中国は台湾侵攻のリスクの大きさを理解し、民主主義勢力はより安定した国際秩序を獲得する。またロシアを助けたことで、中国に対する世界的な信頼化はさらに悪化し、中国の影響力は低下する。
ロシアが撤退することで原油・天然ガス価格は下落する。脱炭素も従来のスケジュールに沿って進展する。
欧州のNATO加盟国は国防費を積み増しし、米軍基地の拡充や設置を希望する。結果的に米国の覇権はさらに安定する。」

しかし、一方で悪いシナリオも存在します。
例えば
「ロシア経済は中国とインドとの取引継続で、厳しいながらも持ち堪える。欧州も日本も米国も、ロシアの原油と天然ガスの輸入をゼロに出来ず、SWIFT排除は中途半端な状況が続く。ウクライナでの戦争はゲリラ戦となり、ウクライナの国土の荒廃が一段と進む。

ロシアの多くの銀行をSWIFTから排除した事で、中国の国際決済システムであるCIPSの利用拡大に弾みがつく。ロシアのみならず西側に経済制裁されそうな独裁国家・強権国家・軍事政権が、ロシアの窮状を見て、保険としてのCIPS利用が広がる。

原油価格は高止まりし、中東産油国の発言力も増す。サウジの皇太子など、独裁的指導者が、国際政治への影響力を回復する。

欧米では、脱炭素と国家安全保障とのトレードオフ関係に焦点が当たり、脱炭素は後退する。
米国及び米ドルの覇権が揺らぎ、国際秩序は大きく不安定化する」

実際にどのような事が起こるか全くわかりませんが、大きなトレンドの変革点になる事は間違いありません。“

一年経過した現在では、残念ながら「悪いシナリオ」の方が多く実現しています。
理由は、「規模の大きな発展途上国がロシアを非難しない」ことです。

中国、インド、ブラジル、南アフリカ、はロシアを加えてBRICSと呼ばれていますが、このロシアを除く4カ国が全て「中立」を保ち、G7が主導する対ロシア経済制裁に加わりませんでした。これでは、ロシア制裁は抜け穴だらけで、効果はほとんどありません。結果的に2022年のロシアの経済成長はマイナス2%程度でした。

現在世界は次の4つのグループに分かれています。
・徹底的にウクライナを支えるG7+(G7以外の)EU諸国と先進諸国
・ロシア側にある、(既に欧米から経済制裁を受けていて、今さら欧米から嫌われても問題のない)いわくつきの国々(=イラン、北朝鮮、シリア等)
・中立を保つ大型途上国(中国、インド、ブラジル等)
・G7と大型途上国の2陣との距離感でふわふわと分布する多くの途上国

国連憲章や国際法の視点では、「当然」ウクライナは善、ロシアは悪です。しかし、中立を保つ大型途上国と、ふわふわと分布する多くの途上国は「理屈より利益」を重視しています。
この構図に変化が無い限り、ロシアは生き残ります。

<今後はアメリカが決定する>
ロシアは自分の目的をあきらめず、さらに、戦争を続行できる能力もあります。
ウクライナは、もともとの国力からして自力では戦争続行は不可能であり、西側先進国からの支援が頼りです。

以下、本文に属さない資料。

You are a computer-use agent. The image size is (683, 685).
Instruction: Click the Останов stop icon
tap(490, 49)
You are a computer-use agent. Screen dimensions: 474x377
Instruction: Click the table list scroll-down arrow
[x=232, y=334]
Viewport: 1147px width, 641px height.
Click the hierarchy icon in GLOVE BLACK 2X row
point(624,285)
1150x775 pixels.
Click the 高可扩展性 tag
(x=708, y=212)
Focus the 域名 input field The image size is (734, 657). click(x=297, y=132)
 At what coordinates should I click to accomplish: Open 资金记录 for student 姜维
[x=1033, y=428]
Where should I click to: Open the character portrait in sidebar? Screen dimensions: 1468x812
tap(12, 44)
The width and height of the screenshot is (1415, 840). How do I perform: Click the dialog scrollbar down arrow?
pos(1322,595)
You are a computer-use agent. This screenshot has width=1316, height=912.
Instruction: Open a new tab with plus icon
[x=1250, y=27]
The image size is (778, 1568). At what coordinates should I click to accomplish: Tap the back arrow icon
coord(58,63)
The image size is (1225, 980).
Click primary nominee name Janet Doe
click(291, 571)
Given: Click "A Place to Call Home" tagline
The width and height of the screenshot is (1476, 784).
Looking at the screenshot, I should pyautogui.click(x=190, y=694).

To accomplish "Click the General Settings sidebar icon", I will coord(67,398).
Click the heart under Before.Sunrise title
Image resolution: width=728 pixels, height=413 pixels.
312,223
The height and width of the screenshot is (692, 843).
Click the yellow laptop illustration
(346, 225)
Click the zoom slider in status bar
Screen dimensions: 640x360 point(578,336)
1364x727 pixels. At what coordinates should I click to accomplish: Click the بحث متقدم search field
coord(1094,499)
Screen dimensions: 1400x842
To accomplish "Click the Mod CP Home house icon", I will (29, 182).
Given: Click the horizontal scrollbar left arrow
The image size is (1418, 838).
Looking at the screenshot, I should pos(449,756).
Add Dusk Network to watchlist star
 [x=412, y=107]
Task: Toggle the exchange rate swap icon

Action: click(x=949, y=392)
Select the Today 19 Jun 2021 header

この状況で、ロシアを押し返すには「アメリカがウクライナの必要なものを与え続ける」ことが必要となります。決定的に重要なのは、アメリカの動向です。

アメリカがロシアを追い詰めるまで、ウクライナを支えるのか?
それとも、アメリカがロシアに根負けするのか?

この視点で非常に気になるのが、最近でてきた米国市民の「気持ち」です。
既に、日本のメディアでも紹介されているAPの世論調査です。

Continuing support for U.S. involvement a year into the war between Russia and Ukraine - AP-NORC
Most adults still think the United States should play at least some role in the war. Support for specific interventions like supplying weapons to Ukraine is wan...

日本のメディアでは、
「アメリカが武器を提供することに賛成するアメリカ人の割合は2022年5月の60%から2023年1月には48%まで減少した」しかし「ロシアへの経済制裁は、2023年1月でも60%が指示している」
という2点を主に報道しています。

しかし、私が一番気にしているのはこの2点ではありません。この世論調査の一番最後のメッセージです。
“ Limiting damage to the US economy has become a larger priority than effective sanctions against Russia” という部分です。

どのぐらい自分の生活を犠牲にしてウクライナを支えるのか?質問にたいして、2022年5月と2023年1月の変化を見れば、米国市民の変化が明確となります。

・ロシアへの制裁を可能な限り効果的に行う 55%→36%
・制裁の効果が下がったとしても、アメリカ経済に影響のない範囲内で行う 42%→59%
となっています。

特に下院で多数派である共和党支持者に絞れば
・ロシアへの制裁を可能な限り効果的に行う 45%→26%
・制裁の効果が下がったとしても、アメリカ経済に影響のない範囲内で行う 52%→68%
となっています。

バイデン大統領、イエレン財務長官など米国の要人がキーフを訪問し、「ウクライナが必要な限り支援する」と言っています。しかし、米国国民は既に違う意見になっています。このままでは、早晩、米国のサポートは減速せざるを得なくなります。

こうなると、アメリカは「奥の手」を使うかもしれません。
米西戦争のメイン号爆発事件、第一世界大戦のルシタニア号撃沈事件、ベトナム戦争のトンキン湾事件。こういった「事件」で、アメリカ市民の世論が一気に硬化し、アメリカが本格的に戦争に参加するきっかけとなりました。

あまり考えたくはないですが、このままでは時間の経過とともにロシアが優勢になってしまいます。アメリカは「何か」が必要になってきます。

<アメリカ小型成長株について>
米国が現状を継続するにせよ、支援を減速するにせよ、あるいは一気に本気で関与するにせよ、西側先進国内での米国の地位はますます強くなっていきます。

先進諸国は中ロとの距離が開くことと反比例して、軍事的にも経済的にも米国依存が一段と強くなります。軍事予算の拡大は、ストレートに米国の軍事産業にとってプラスの影響があります。
きれいなストーリーではありませんが、米国小型成長株にとっては悪い投資環境ではありません。